Hair standing on end Why Should I Care

Why Should I Care?

We know it's Hastings who says this quote, but we want to focus on Margaret for a minute. After all, it's Margaret who has the last laugh. All her predictions come true, which is exactly why Hastings is so afraid of her.

But it's a bitter laugh. She has let herself be caught up in the machinations of the men, and since she, as a woman in the 1400s (when the play takes place), is ultimately less important than them, she suffers less grand ends than their martyrdom and mourned memories.

Her curses are a small gesture from Shakespeare. They give her power in a society where she is powerless. She even ends up teaching the other women in the play how to curse. She's just that scary.
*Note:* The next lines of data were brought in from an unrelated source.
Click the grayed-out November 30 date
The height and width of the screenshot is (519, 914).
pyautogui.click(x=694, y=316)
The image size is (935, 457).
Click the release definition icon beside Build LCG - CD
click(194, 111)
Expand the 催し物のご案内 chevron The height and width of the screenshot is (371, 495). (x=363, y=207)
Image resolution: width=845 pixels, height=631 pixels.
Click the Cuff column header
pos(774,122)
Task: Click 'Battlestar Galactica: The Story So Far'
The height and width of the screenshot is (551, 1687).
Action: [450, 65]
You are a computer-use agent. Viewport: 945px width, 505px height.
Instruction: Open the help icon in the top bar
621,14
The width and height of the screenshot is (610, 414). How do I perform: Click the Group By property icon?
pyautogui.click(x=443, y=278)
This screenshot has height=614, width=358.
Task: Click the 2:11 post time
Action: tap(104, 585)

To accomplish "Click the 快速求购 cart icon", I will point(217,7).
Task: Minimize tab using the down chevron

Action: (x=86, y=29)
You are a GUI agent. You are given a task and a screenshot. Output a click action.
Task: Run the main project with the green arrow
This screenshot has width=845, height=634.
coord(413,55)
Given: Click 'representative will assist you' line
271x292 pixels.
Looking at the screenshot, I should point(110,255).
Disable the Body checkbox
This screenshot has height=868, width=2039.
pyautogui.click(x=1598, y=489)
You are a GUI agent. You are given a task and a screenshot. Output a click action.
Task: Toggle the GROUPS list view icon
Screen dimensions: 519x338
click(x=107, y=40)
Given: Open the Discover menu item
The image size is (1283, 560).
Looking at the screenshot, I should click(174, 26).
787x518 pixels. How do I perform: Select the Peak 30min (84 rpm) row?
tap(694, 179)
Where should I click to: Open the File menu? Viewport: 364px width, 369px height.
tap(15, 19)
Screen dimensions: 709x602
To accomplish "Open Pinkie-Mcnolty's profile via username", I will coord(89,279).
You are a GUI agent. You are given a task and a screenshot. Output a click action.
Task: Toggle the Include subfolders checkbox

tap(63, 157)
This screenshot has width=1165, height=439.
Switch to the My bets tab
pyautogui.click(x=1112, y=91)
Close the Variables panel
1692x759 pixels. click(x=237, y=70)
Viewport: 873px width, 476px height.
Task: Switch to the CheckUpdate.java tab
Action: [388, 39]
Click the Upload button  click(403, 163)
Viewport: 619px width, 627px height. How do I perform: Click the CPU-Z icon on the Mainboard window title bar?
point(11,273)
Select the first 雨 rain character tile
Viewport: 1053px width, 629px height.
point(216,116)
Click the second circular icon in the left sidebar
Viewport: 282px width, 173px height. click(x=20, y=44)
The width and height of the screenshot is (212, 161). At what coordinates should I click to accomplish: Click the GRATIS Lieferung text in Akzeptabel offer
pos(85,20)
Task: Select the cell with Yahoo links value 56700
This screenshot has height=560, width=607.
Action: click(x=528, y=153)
In many ways, Margaret represents the emotional crippling that's the natural result of all the horrible stuff that happens in the play—to everyone, but to women in particular.

For the men, this is a battle of good and evil. But for the women of the play, the result of all this power politicking is dead husbands and sons, meaninglessly lost at the hand of treachery. The women are reduced to powerlessness, left to mourn the dead and hate the living, while depending on the charity of others to survive.

The only thing they have to nourish them is their rage. The women have power to bring others misery, but they cannot alleviate their own misery by bestowing it on others. Margaret becomes the icon of powerless feminine suffering.

We think a scary, angry, ninja-like woman with the eerie ability for her wacky curses to come true is something that interests us, don't you? It's just all the more important because she's a butt-kicking chick in a time when women didn't really have much power. Now that probably would have made some of Shakespeare's audiences' hair stand on end.